## Brief
In the listing, from the line with "Where should I" through the end, swap "screenshot" for "capture" and write those lines out again, leaving the pictures out.

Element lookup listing

++++

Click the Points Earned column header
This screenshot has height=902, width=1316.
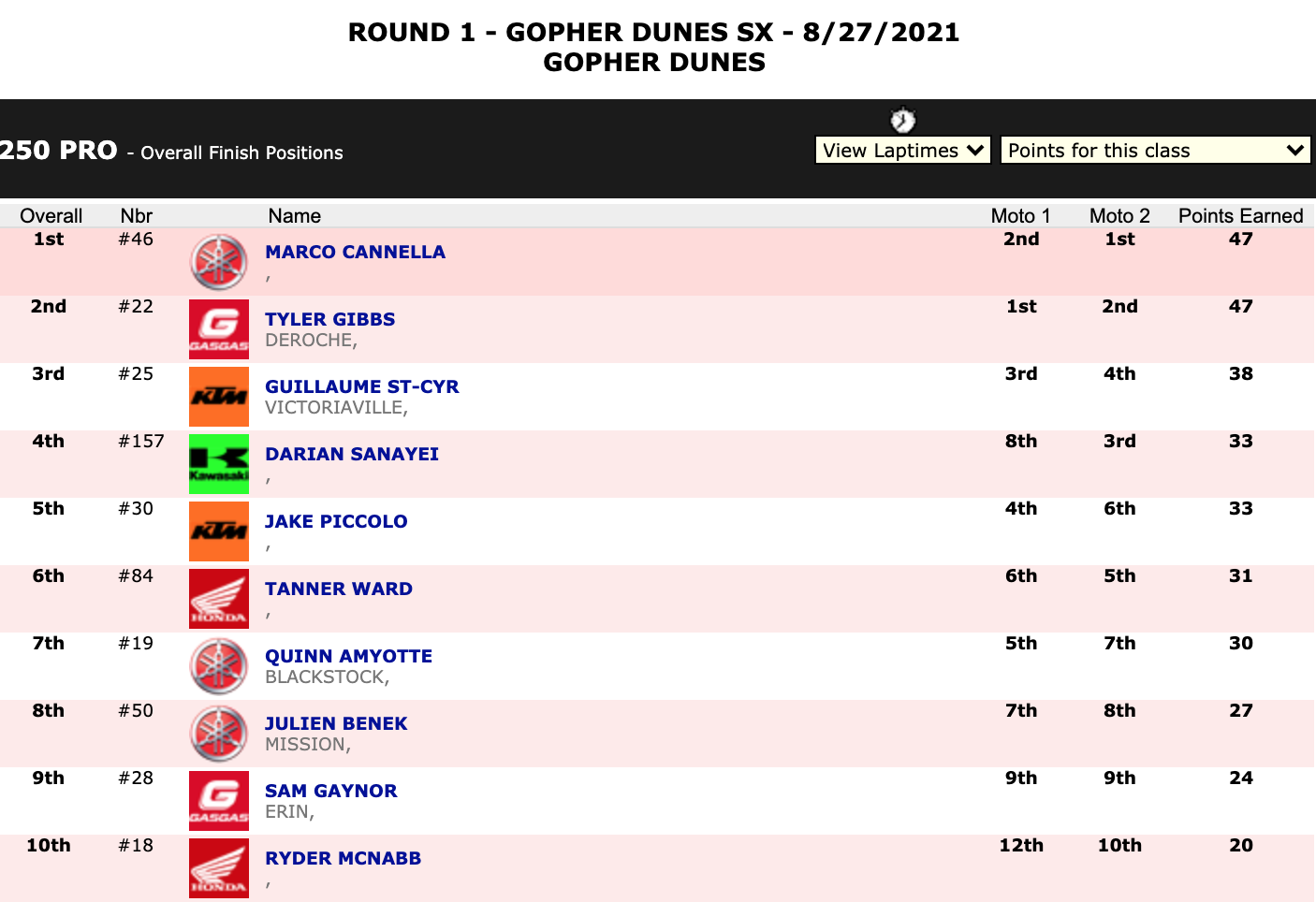point(1240,216)
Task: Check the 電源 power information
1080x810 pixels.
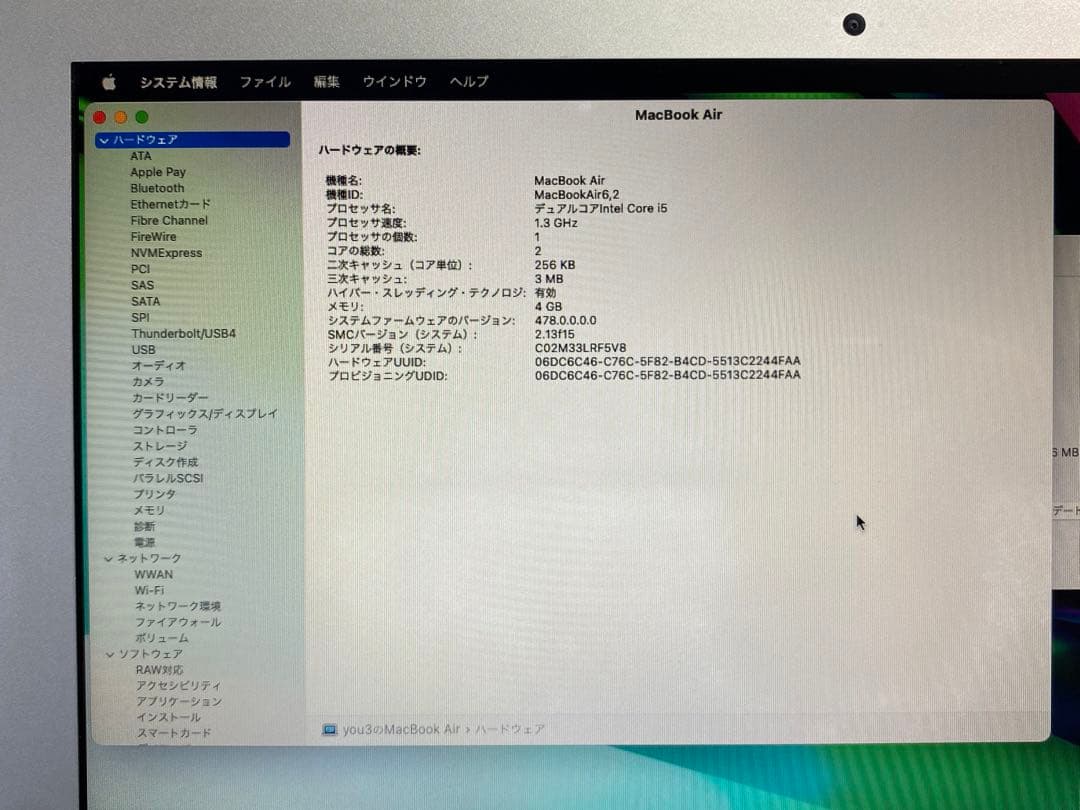Action: click(x=144, y=542)
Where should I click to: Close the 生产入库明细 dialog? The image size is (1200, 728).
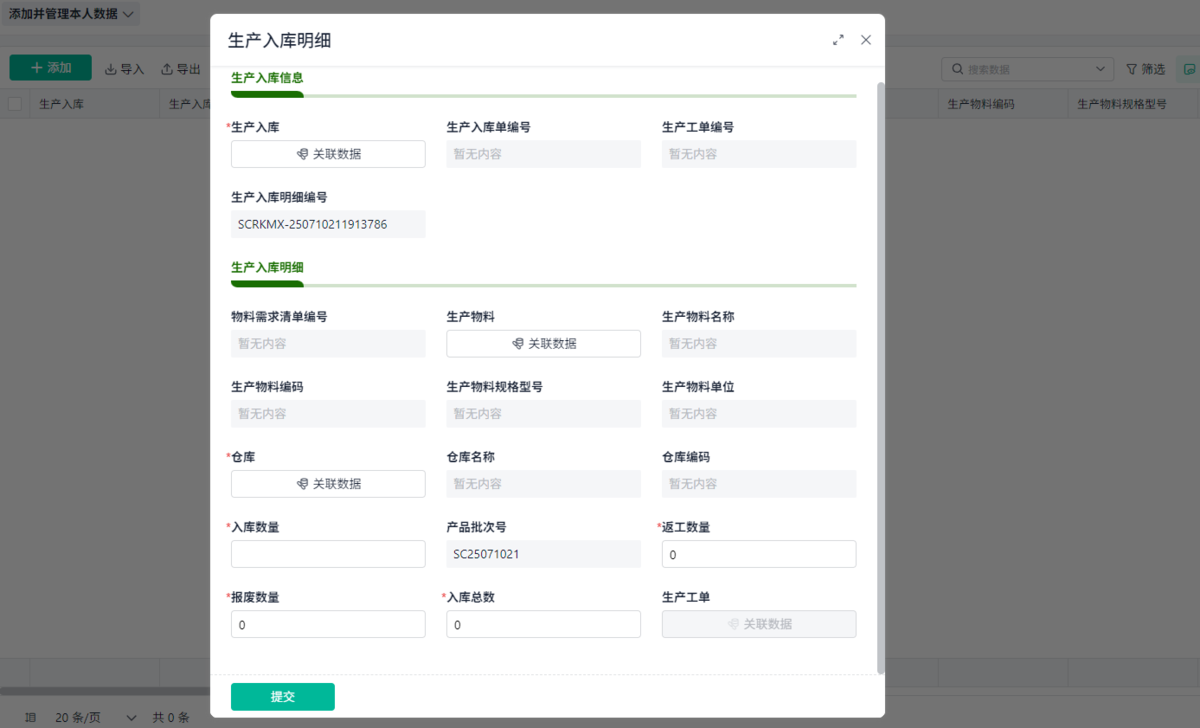click(x=866, y=40)
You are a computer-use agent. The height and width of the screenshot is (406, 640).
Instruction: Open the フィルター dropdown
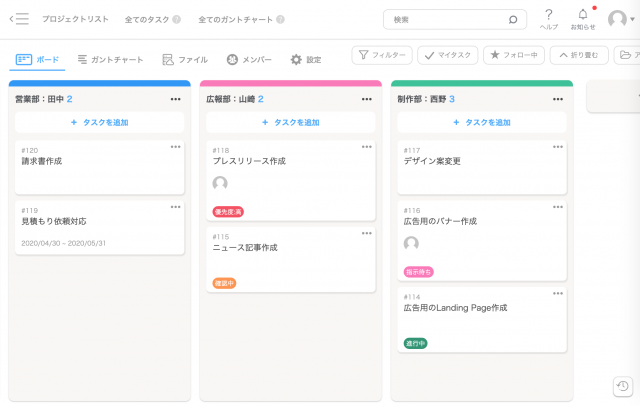[x=381, y=55]
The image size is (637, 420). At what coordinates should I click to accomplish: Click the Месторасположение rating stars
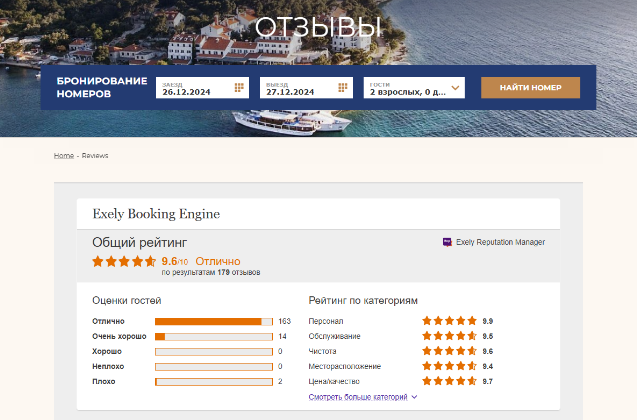(449, 366)
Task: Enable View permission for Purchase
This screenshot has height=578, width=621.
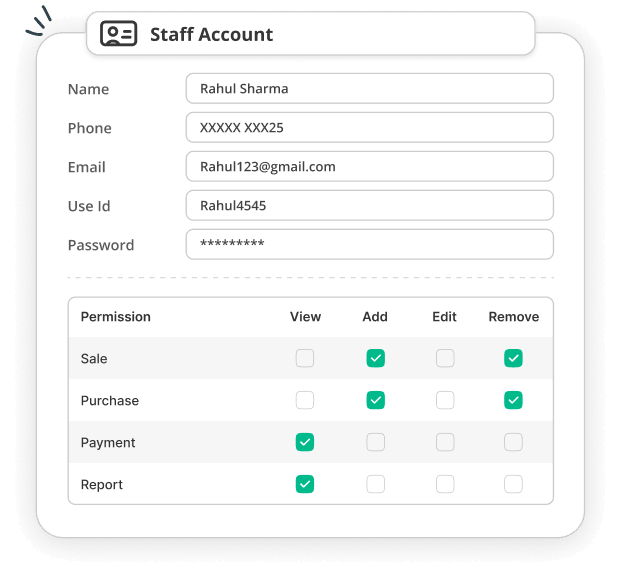Action: (305, 400)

++++

## Output below
Where should I click to: Close the 生产入库明细 dialog? The image size is (1200, 728).
click(x=866, y=40)
You are a computer-use agent. The height and width of the capture is (406, 640).
Instruction: Open the フィルター dropdown
[x=381, y=55]
The image size is (637, 420). At what coordinates should I click to accomplish: Click the Месторасположение rating stars
(449, 366)
Task: Enable View permission for Purchase
This capture has height=578, width=621.
Action: (305, 400)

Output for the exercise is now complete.